The Spurcycle Bell is made in the USA and comes in silver for $49 or black for $59. Arguably the most classically attractive bell of the bunch, the Spurcycle bell also possesses the most pure sound and resonates for quite some time. My one small complaint is that it’s a little high pitched for my taste. It has the highest pitch of the group and is also the loudest — other than the ORP. As with other bells here, you can visit their site to hear a sample of the bell (although they never quite do them justice).
- Weight: 42g (1.48oz)
- Tone: Sustained high pitch (loudest of group)
- Price: $59
- Place of Manufacture: USA
- Contact: Spurcycle.com
I’ll start this off with a story about an incident that occurred two weeks ago. My wife Virginia was riding a two-way twisty and semi-technical trail in Pisgah (Brevard, NC) when she came around a tight corner and met another rider head on. Without time to brake, they plowed into one another, and she landed with her chin impaled by a rhododendron branch. After several stitches, the one inch deep stab wound is pretty well healed. Had the laceration been a few inches lower, the outcome could have been far worse. Had she been using a Timberbell at the time, the whole accident may have been avoided.

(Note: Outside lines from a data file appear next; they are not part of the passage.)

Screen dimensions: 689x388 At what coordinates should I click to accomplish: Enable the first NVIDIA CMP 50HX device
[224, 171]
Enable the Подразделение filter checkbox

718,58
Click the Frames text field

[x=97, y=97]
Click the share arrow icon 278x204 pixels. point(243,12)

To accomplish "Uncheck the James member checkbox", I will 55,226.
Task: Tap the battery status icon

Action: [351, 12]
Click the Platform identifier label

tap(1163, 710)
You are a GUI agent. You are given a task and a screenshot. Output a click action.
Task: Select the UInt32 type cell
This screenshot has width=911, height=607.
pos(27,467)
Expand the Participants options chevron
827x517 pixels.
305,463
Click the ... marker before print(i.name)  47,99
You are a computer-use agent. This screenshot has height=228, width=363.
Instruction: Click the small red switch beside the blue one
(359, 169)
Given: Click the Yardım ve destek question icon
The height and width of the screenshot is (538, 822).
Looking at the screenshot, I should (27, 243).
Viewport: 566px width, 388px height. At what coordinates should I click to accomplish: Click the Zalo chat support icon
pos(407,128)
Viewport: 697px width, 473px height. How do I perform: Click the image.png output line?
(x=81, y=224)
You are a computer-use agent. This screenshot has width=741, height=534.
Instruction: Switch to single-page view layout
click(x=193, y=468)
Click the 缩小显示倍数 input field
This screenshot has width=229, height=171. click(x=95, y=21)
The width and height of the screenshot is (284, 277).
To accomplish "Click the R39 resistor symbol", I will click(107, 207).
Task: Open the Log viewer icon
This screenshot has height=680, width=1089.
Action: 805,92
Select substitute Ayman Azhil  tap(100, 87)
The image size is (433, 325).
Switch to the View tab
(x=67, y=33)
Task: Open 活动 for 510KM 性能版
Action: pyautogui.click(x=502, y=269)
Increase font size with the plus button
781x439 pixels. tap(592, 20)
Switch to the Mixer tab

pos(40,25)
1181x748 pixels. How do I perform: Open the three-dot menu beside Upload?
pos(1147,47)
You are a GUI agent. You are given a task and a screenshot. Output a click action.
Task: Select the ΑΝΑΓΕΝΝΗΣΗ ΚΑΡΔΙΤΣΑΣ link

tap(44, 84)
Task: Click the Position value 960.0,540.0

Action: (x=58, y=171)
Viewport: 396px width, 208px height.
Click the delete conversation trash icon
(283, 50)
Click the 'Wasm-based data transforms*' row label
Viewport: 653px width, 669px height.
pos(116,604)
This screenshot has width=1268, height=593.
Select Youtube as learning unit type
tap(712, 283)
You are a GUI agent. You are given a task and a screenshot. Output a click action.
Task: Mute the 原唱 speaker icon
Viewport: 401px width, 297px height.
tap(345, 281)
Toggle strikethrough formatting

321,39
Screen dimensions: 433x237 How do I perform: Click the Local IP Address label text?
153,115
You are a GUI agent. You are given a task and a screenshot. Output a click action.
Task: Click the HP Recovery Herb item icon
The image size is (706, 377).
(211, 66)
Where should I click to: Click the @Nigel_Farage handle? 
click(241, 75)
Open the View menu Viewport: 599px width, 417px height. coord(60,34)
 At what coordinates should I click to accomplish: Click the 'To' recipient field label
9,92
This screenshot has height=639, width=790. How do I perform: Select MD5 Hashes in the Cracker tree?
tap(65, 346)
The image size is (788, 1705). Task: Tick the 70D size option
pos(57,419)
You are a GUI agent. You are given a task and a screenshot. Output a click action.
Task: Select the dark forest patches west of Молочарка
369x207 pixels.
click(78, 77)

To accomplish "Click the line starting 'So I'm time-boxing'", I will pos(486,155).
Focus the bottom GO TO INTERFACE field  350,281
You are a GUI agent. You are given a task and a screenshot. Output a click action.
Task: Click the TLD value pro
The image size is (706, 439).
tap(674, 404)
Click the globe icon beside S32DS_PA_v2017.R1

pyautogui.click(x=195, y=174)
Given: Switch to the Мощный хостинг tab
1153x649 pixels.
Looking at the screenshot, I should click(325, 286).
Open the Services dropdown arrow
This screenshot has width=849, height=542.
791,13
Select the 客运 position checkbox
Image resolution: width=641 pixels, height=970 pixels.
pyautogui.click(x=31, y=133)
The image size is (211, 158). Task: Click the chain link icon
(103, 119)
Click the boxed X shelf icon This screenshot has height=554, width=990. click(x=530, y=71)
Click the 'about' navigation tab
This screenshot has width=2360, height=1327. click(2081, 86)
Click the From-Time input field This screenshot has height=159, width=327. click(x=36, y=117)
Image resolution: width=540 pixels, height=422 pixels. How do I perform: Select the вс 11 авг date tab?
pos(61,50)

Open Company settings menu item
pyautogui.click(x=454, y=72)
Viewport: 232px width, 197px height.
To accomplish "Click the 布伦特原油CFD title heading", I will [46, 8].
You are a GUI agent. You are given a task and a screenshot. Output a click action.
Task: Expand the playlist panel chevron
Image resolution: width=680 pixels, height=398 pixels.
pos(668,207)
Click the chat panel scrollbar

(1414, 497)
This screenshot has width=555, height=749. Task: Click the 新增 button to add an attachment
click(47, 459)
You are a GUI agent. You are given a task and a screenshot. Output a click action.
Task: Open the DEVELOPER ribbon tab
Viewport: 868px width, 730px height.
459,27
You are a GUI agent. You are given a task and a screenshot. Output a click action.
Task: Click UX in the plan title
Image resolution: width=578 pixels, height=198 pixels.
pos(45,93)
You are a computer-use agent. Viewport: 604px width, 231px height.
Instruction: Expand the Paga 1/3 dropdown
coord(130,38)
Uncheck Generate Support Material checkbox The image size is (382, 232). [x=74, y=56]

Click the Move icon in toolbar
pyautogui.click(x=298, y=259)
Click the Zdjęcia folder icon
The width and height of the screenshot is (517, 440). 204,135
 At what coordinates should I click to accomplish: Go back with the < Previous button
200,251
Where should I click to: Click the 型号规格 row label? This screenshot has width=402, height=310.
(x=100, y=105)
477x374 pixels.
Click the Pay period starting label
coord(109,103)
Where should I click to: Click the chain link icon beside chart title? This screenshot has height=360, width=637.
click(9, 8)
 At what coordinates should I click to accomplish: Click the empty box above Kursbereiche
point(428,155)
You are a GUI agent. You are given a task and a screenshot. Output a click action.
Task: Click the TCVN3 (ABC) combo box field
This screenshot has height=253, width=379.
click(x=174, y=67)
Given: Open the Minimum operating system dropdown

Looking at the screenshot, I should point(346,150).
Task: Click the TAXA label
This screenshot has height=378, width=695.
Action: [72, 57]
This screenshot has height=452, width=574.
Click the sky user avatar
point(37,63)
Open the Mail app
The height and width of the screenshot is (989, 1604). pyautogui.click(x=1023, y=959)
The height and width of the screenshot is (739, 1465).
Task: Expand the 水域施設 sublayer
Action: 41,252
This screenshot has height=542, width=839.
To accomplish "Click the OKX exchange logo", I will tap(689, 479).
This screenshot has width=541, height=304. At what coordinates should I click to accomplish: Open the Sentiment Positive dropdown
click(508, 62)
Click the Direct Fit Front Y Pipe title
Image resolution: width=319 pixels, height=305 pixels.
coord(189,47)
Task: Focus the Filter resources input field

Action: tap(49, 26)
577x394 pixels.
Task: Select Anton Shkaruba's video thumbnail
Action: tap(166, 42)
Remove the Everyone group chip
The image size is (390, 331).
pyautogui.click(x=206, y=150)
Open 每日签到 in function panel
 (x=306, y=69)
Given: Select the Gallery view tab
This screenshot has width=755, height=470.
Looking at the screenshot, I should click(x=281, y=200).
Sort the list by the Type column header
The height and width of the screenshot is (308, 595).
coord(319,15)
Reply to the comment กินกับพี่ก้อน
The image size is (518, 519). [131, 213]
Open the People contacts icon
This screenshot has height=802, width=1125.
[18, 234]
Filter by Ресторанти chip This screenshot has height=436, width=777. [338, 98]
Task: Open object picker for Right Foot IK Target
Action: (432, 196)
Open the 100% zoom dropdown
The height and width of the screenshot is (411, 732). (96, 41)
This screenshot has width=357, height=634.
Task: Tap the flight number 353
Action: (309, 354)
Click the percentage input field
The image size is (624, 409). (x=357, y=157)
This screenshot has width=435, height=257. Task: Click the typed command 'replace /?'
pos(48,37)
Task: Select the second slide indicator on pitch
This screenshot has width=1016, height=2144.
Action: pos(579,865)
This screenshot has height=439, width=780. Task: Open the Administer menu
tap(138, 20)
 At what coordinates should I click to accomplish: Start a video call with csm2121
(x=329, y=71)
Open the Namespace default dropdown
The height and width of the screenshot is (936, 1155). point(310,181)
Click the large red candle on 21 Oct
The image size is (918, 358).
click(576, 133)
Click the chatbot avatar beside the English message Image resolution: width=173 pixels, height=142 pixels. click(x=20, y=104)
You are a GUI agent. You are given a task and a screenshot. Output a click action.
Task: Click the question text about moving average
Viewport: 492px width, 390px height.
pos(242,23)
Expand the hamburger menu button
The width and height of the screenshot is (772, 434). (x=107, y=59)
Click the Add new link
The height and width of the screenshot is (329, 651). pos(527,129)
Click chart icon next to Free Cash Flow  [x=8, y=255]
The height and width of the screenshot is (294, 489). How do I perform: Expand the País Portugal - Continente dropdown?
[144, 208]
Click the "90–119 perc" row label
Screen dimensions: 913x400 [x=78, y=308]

When I first heard of the Timberbell, I thought it was kind of an odd solution to a problem that didn’t really exist. Obviously I was wrong. This quirky looking contraption works by way of a small metal ball suspended inside a steel bell on a semi-stiff cable. When the bell is “unlocked,” the ball moves freely with the bumps and dips that naturally occur on a mountain bike trail, creating a pleasantly pitched cowbell-like ding. When you want to enjoy quiet, the Timberbell can be switched off with a lever that pulls the ball against the top of the bell, so that it can’t move. In addition, the Timberbell lever can also be fine tuned in the middle somewhere to ring less or more, depending on your desired outcome. On winding singletrack, or more fitting with the name, falling descents, let her loose to continuously warn folks that you’re coming their way. T-I-M-B-E-R! Get it? Better yet, on multi-use tracks, the Timberbell can be used to keep other trail users abreast of your location. A pretty good step towards responsible trail-use.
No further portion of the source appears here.